Mental health services with Glacier Health and Development Center are insurance reimbursable. When billing to insurance, Glacier will send your carrier request for payment of the full service amount for sessions that you have had with us. During claims processing, your insurance carrier will apply all eligible discounts and a final bill will be sent over to you for copays, co-insurances, deductible, or other fees that you are responsible for.
Glacier will verify benefits as part of the intake process, but also requires that each client verify their insurance benefits independently. Having this two-step insurance verification process ensure the best estimate for whether services are insurance reimbursable, and at what expense to the client. While the insurance process can be confusing, and denials may happen, GHDC is dedicated to reducing and/or preventing surprise billing that interferes with care.
(Other health plans may be accepted but are subject to eligibility verification).
Glacier Health and Development Center uses standard billing practices for major insurance carriers. These practices require use of a tax identification number and national provider identification numbers. In most cases, service availability and service pricing can be found by reaching out to your insurance carrier and requesting benefits eligibility information for the organization tax ID number 850528566, with individual NPI number 1861883969 for the agency supervisor, Robin Usher. Some insurance carriers might request the NPI number for GHDC as an additional step for verification. The National Provider Identification number for Glacier Health and Development Center is 1801421177. All benefits and claims information provided through GHDC should be searchable using a combination of these numbers; however, there are rare exceptions where another GHDC provider’s national provider identification number has been used for claims processing. In all cases, please reach out to us if you have questions or concerns regarding your claims billing.
Service invoices are generated and sent out for payment on a weekly basis, with the exception of times where a processing error has occurred. In most cases, client’s can make payment or have automatic payments processed within seven days of a service happening. However, some exceptions apply. Insurance may take anywhere from 2 weeks to 90 days to process claims, and claims errors will take additional time for processing. Additionally, credit card processing errors may delay balance information in the client portal. Glacier makes all efforts to have claims processed with final balances issued to insurance and individuals within a 30 day timeline, but that agency can make no guarantee of final amounts or final timelines, as these things are subject to contractual obligations with our insurance partners.
Glacier makes a reasonable effort to stay current on the deductible, copay, and co-insurance information for our clients. Unfortunately, some errors will still occur due to events such as delays in the insurance billing cycle, changes to insurance contracts, unforseen changes to the individual’s policy, or other unforeseeable causes. Clients are encouraged to check that claims have accurately processed with their insurance carrier and they should notify Glacier of any discrepancies or processing errors. Glacier will also review remittance information for any claims that have been processed with insurance and a refund will be issued within 30 days for any overages that were charged to the client.
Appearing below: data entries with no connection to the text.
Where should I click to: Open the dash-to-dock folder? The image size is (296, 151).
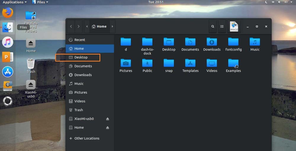pos(147,42)
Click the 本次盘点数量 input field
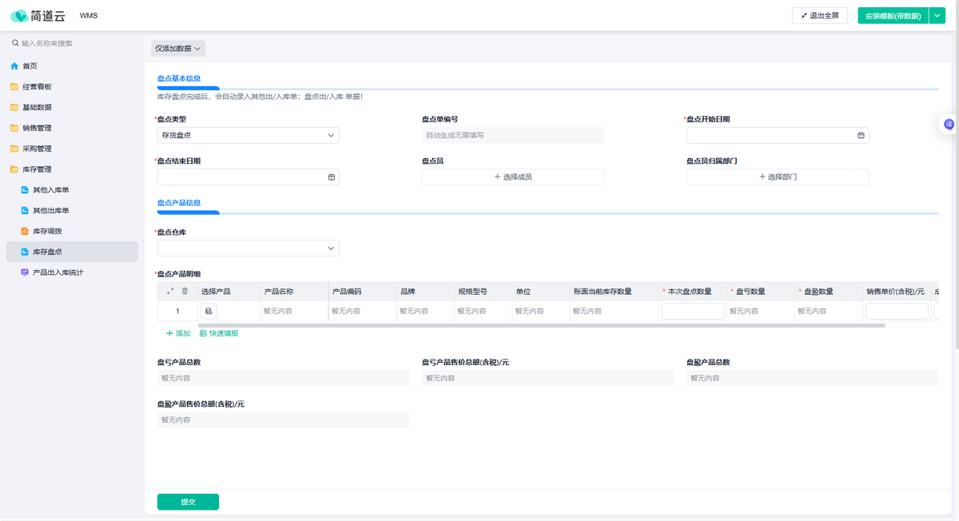 click(x=692, y=311)
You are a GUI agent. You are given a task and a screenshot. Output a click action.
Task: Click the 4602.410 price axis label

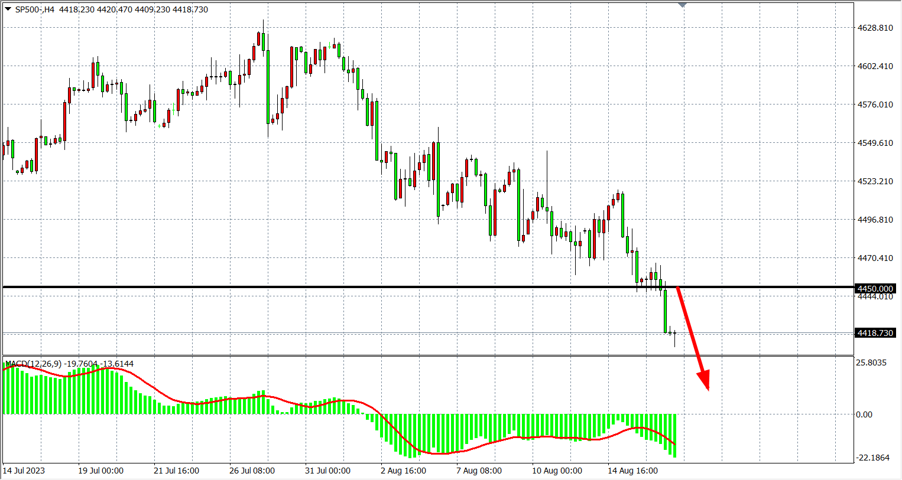click(x=875, y=66)
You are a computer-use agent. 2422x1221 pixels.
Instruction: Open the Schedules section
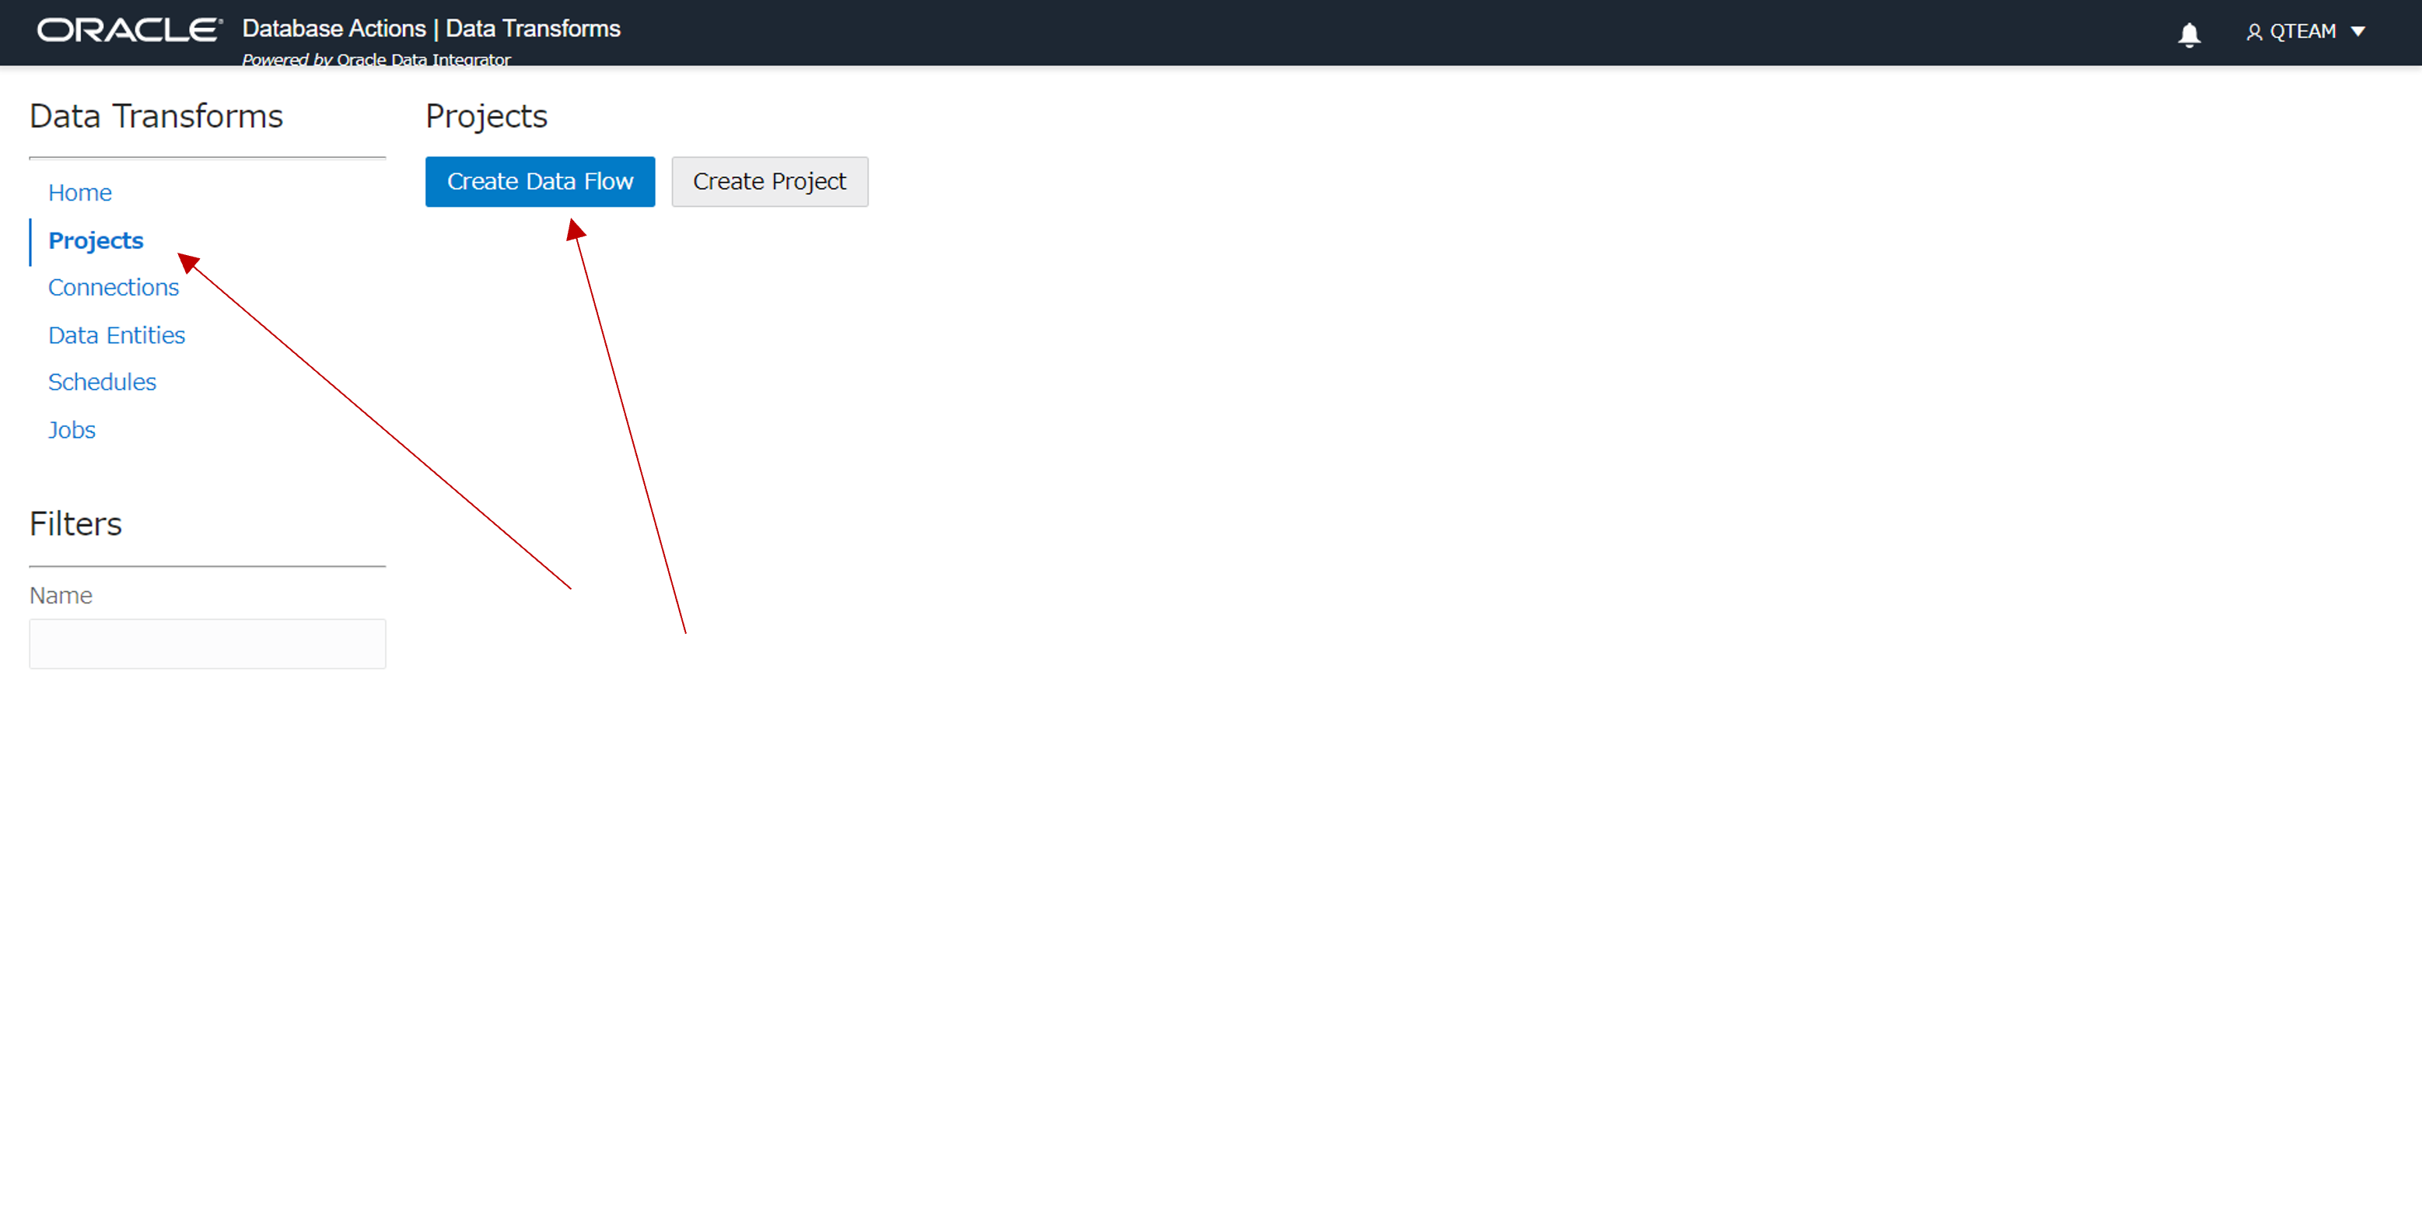102,382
Glacier Health and Development Center accepts most major credit and debit cards, as well as flex spending and health savings cards. New and continuing clients of the organization are required to keep a card on fil for billing purposes. Receipts will be sent to your email on file each time that a payment is made to your account, and in many cases our office will notify you before processing payment for abnormal balances. Continuing clients agree to notify our office if there is a change to the card that has been placed on their account for billing.
No shows and cancellations are not insurance billable and may interfere with the quality of services over time. As such, GHDC has established a no show and late cancellation policy to support attendance in our mental health service program. Service cancellations and rescheduling should be made with at least 48 hours’ notice to prevent a late cancellation fee and/or interruption of services. Clients should cancel or reschedule their appointment with the clinician who the services are with, with email and text being the preferred methods of contact. Being more than 15 minutes late to a scheduled session will qualify as a no-show for the appointment in question.
Glacier Health & Development Center is committed to having a quality staff roster that is dedicated to professional development and best practices, while deterring late cancellations and no shows. As part of the duty to serve our clinicians who serve others, clinical staff are paid for cancellations and no-shows that would not provide them with revenue in many other counseling settings. To support payment of staff hours and appropriate service schedules over time, GHDC will issue a fee of $95 per occurrence for each no-show or late cancellation that occurs while individuals are in services with us. Additionally, frequent rescheduling, no-shows, late attendance, and/or cancellations often disrupt the effectiveness of care and may result in a cancelation of services, regardless of whether a person has been issued a late cancellation fee.
Medicaid and Medicare patients are only subject to the no-show and late cancellation policies above to the extent that services may be terminated if sessions are not cancelled appropriate to the policies for rescheduling and cancellations. Medicaid and Medicare clients should report, to their assigned provider, all invoices that are received in error for cancellations or no-shows.